There are Vastly more ways of being wrong that right, which is why a bit of a spin over at Shane's marvellous blog http://answersingenes.blogspot.com is just the ticket for those times when your comfort zone is just *too* comfortable :-)
We have been endowed with many marvellous faculties, including reasoning. Our problem is that some of us think that reasoning is the only faculty that we require to operate on this planet. This inevitably results in a considerable narrowing of our worldview and our perception of things, and indeed to the denial of insights that reach us through faculties other than reasoning. If you thought about it, you would have to accept that a great deal of what we have come to know has not been arrived at through reasoning.
We need to explore things through reasoning; we also need to apply our other faculties to the understanding of our marvellous life.
Oh undoubtedly. But science and reason are the only valid ways of discovering whether our ideas are correct or not. "Intuition" is a slippery wee fecker, and frequently gets a kicking when science and reason come along. My sister has two children, at least one of whom is a boy. What is the probability that the other child is also a boy?
[The answer is, of course, one in three, but you would be surprised how many people intuit this wrongly]
Thank you, Shane. Good to see that you do not dismiss the other ways of knowing - you just think that science is "more correct" than, say, intuition.
Considering that science explores so little of the activities of everyday life, and actually explains very little of the universe in which we find ourselves, we do rely very little upon science to get through the day. The affective component of our consciousness is very prominent indeed, and we tend to manage our everyday lives on the basis more of how we feel at the time than of how logical our thinking and reasoning might be.

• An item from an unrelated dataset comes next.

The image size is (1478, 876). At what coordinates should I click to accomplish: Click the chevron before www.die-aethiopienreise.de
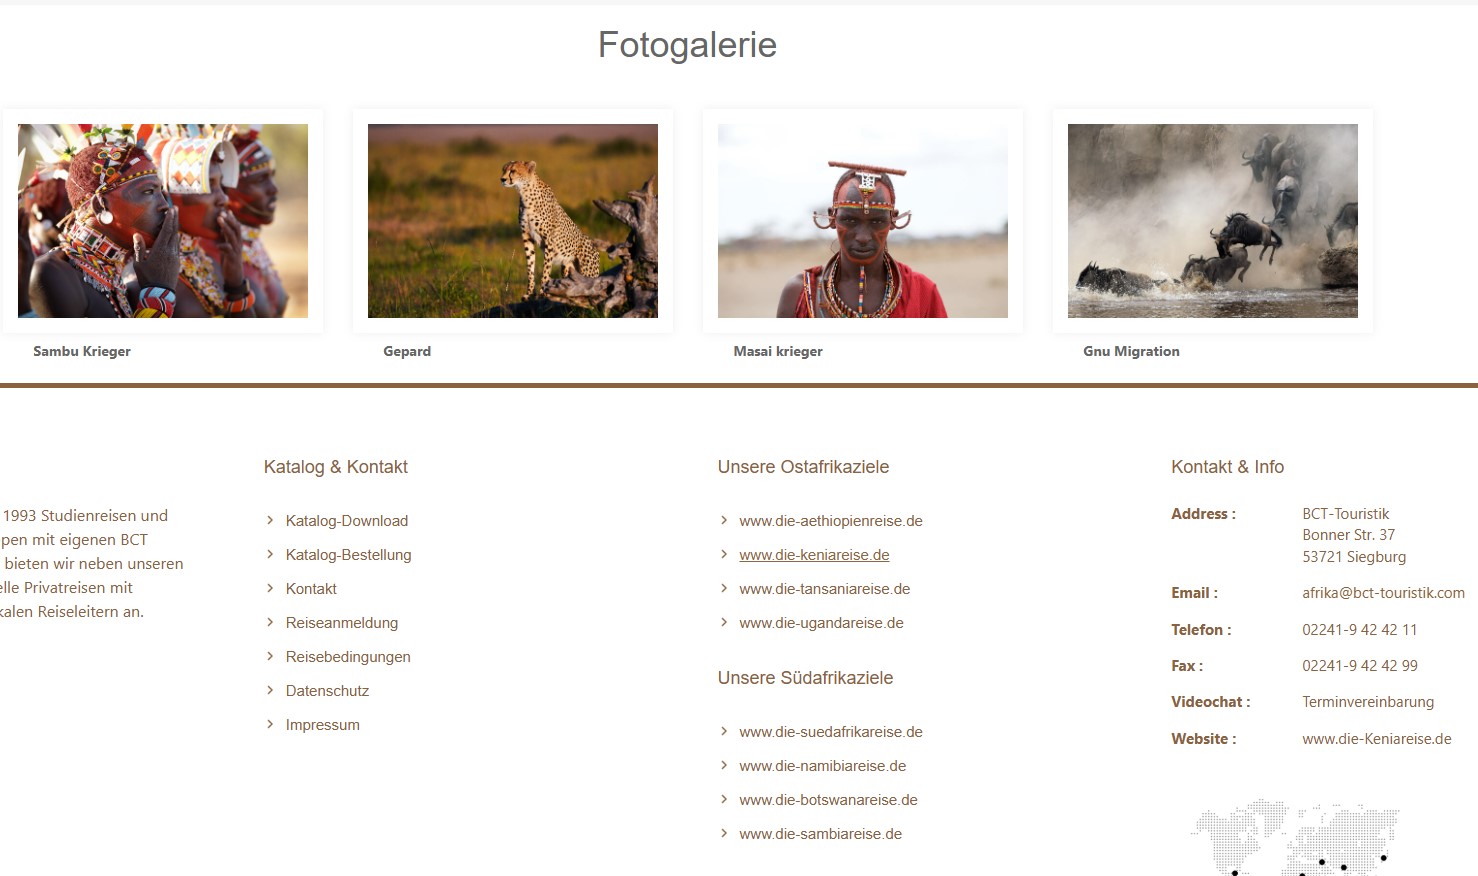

Loving our parents, siblings, friends, partners and/or children is a feeling. There is no reasoning or evidence involved. Enjoying food or music or a glorious sunrise is a feeling: there is no scientific evidence or reasoning involved.
And, now and again, we get a 'hunch' about what's going to happen - and would kick ourselves if we did not follow it only to find that we should have.
It is of course said that we are all capable of predicting the future - it is just that we don't know that we can.
I knew you were going to say that...
And I knew that you knew that I would say that. Extraordinary, isn't it?